Женщина сердито посмотрела на него и не ответила.

– Вы на улице собаку не оставляли? – Колька пошел дальше.

– Простите, пожалуйста… – Он понял, что ошибся.

– Это не ваша собака на улице стоит? – спросил он у плотной женщины с простым лицом.

– Убегла? – испугалась женщина.

– Ваша собака? – обрадовался Колька.

– Наша.

На них уже обращали внимание.

– Давайте выйдем, – предложил Колька.

Они прошли через церковь на улицу.

Собака грелась на солнце.

– Ваша? – проверил Колька.

– Наша.

– Вот, – Колька подвел женщину и приподнял штанину Володи.

– Чего? – не поняла тетка.

– Ничего! Пока вы там богу молитесь, эта бульдожка людей кусает! – Колька был возмущен.

– Это боксер, – сказал Володя.

– Чего? – не поняла тетка. – Ой, простите, пожалуйста!

– Бог простит, – сказал Колька. – Здоровая собака или нет?

– Чумкой болела, – смиренно сказала тетка.

– Да хоть холерой! – взорвался Колька. – Я же вас не об этом спрашиваю!

– Кто его знает, – сказала тетка. – Вроде нет.

– А почему у нее слюни текут? – не унимался Колька.

– А может, она голодная? – спросил Володя.

– Голодная, голодная! – обрадовалась тетка поддержке. – Ее сколько ни корми, она все равно голодная!

– Голодная, – Колька задумался. – Ну ладно, раба божья. А колоться все же надо, – сказал он Володе. – На всякий случай.

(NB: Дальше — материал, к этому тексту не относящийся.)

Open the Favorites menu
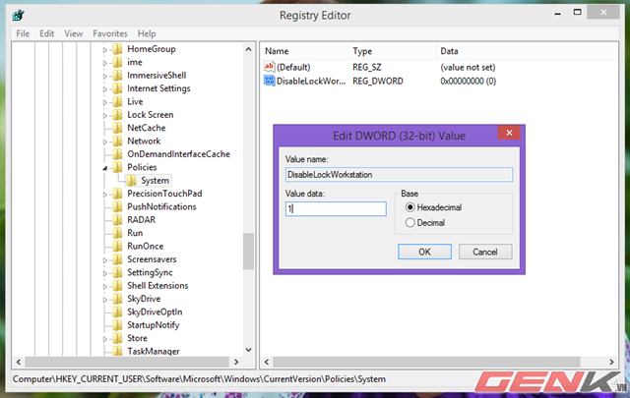 (x=110, y=33)
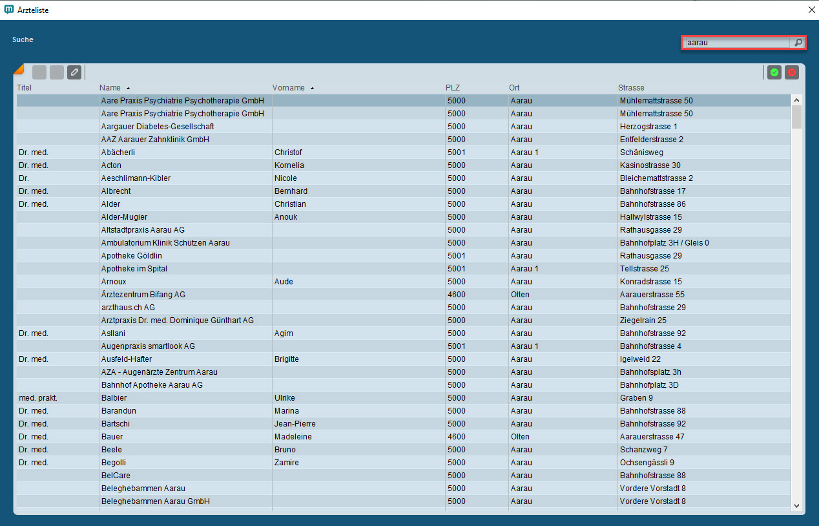Click the vertical scrollbar thumb
The height and width of the screenshot is (526, 819).
796,118
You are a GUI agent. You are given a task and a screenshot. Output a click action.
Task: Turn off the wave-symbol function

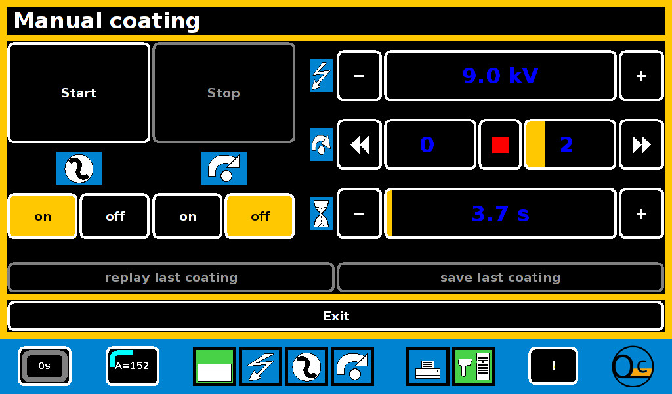click(115, 217)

К ним подошел человек с портфелем, солидный, хорошо одетый.

– Продается? – человек показал на собаку.

– Меняется, – сказал Колька.

– Паспорт есть? – спросил человек.

– У нее медали есть, – робко сказала тетка.

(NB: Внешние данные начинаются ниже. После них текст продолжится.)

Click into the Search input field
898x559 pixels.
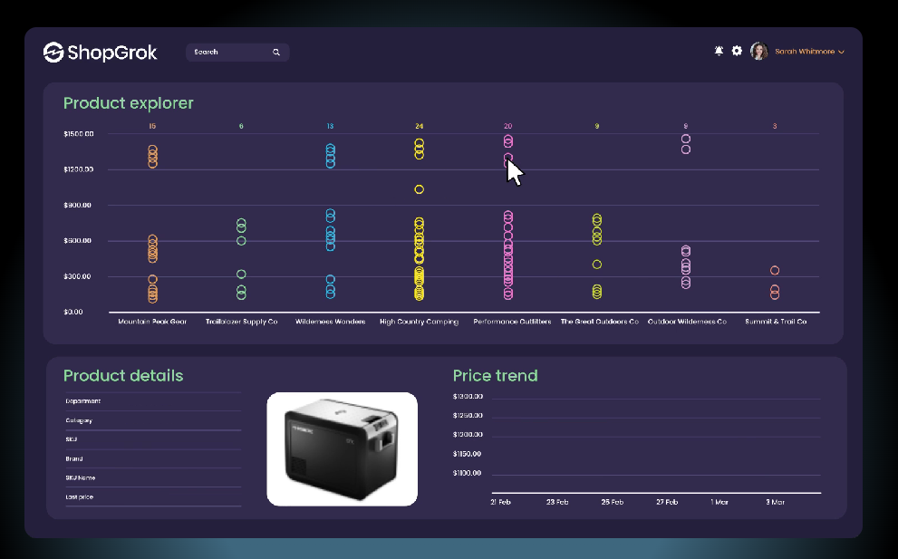point(237,53)
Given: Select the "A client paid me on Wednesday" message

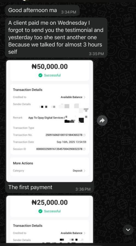Looking at the screenshot, I should point(56,37).
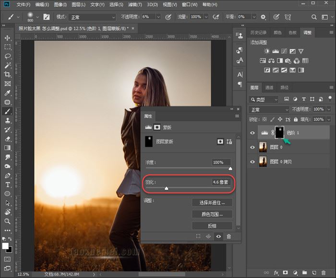Switch to the 历史记录 panel tab
Image resolution: width=336 pixels, height=278 pixels.
[x=259, y=33]
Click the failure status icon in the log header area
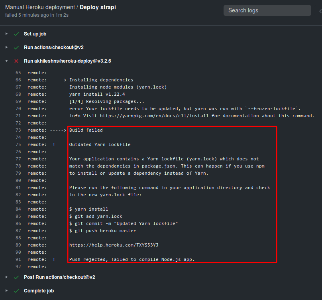322x300 pixels. (x=16, y=61)
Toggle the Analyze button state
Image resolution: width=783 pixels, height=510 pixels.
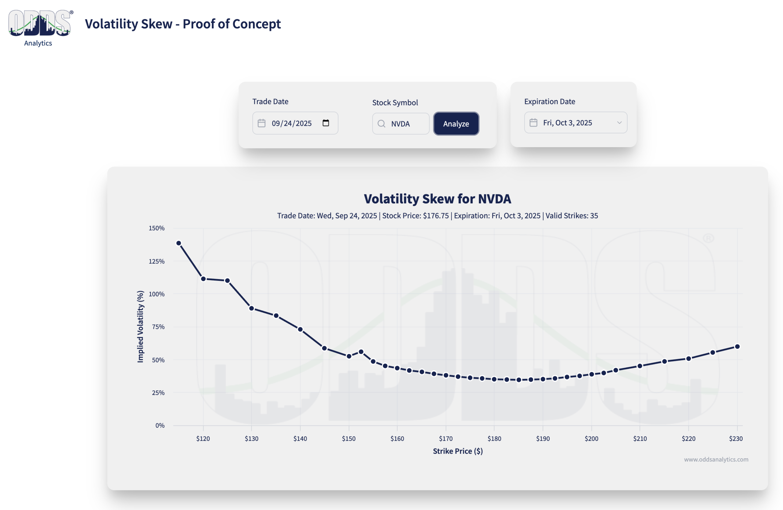tap(456, 124)
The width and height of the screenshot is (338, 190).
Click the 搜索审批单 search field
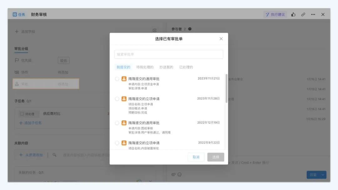pos(169,54)
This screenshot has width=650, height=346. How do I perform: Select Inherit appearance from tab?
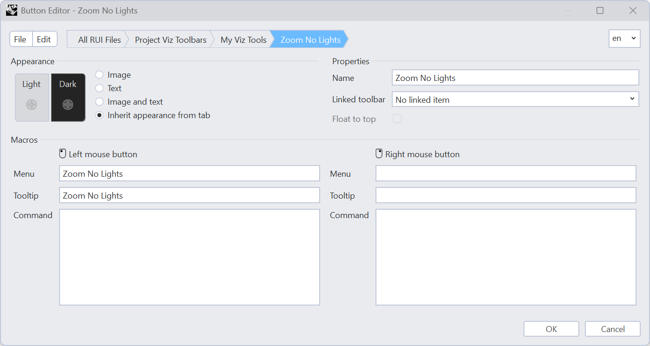click(x=99, y=115)
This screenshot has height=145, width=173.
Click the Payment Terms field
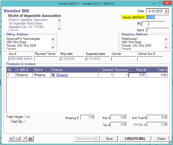[46, 59]
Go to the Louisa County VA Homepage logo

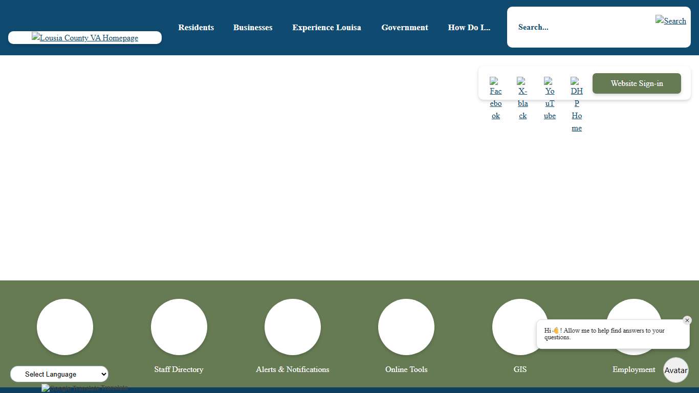(x=85, y=38)
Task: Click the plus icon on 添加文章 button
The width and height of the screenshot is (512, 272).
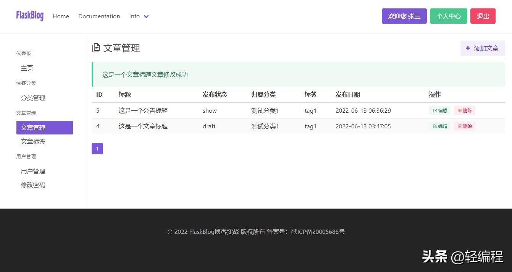Action: [x=468, y=48]
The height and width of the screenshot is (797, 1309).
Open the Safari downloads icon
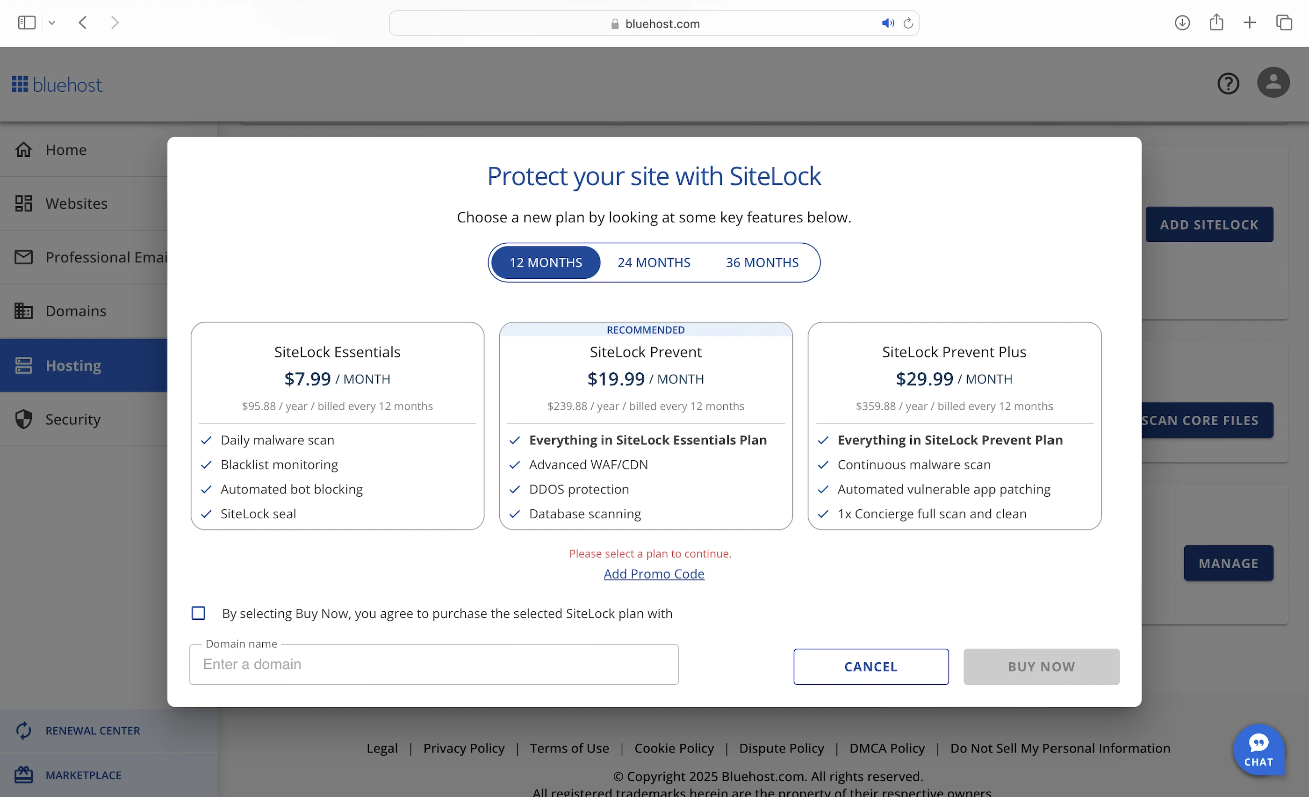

– Это ничего не значит, – категорически сказал человек. – Если у человека медали или даже ордена, что, ему паспорта не надо? На что меняется?

– Да нет, – сказал Володя. – Просто она меня укусила.

– Понятно, – сказал человек. – Вас – в больницу, – он показал на Володю. – Собаку – в живодерку, хозяйку – под суд, – и пошел, довольный своим мудрым решением.

Нескладный парень в майке натирал полы в небольшом, еще пустом кафе со стеклянными стенами. Столики были сдвинуты, а на проигрывателе вертелась пластинка с урюком английского языка.

Парень старательно тер пол и одновременно слушал эту полезную долгоиграющую пластинку.

Колька и Володя шли мимо.

– Сколько лет этот язык в школе изучал – ни одного слова не понимаю, – усмехнулся Володя.

– Ну, я пришел, – сказал Колька, – а тебе – первый переулок направо. Гуд бай.

– Спасибо, – сказал Володя.

– Будь здоров, – Колька скрылся в подъезде напротив, а Володя пошел по переулку.

Грузовик подвез тележку с квасом. И водитель с продавщицей открепляли ее.

– Не читай во время еды – вредно, – сказала Колькина сестра, поставив на стол кипящий чайник.

Колька сидел за столом в одних трусах, ел, уткнувшись в газету. Он даже не поднял глаз. Тогда сестра выхватила у него газету и ушла в другую комнату.

Урок английского языка, записанный на пластинку, гремел над переулком. Колька зевнул и встал.

– Эй! – он высунулся в окно. – Сними пластинку!

Парень вышел из кафе. Он не понимал, чего от него хочет Колька.

– Пластинку сними!

Парень кивнул головой, понял, значит. Пошел, снял.

– Мне спать надо – мешает! – крикнул Колька. – Ты что, потише не можешь пустить.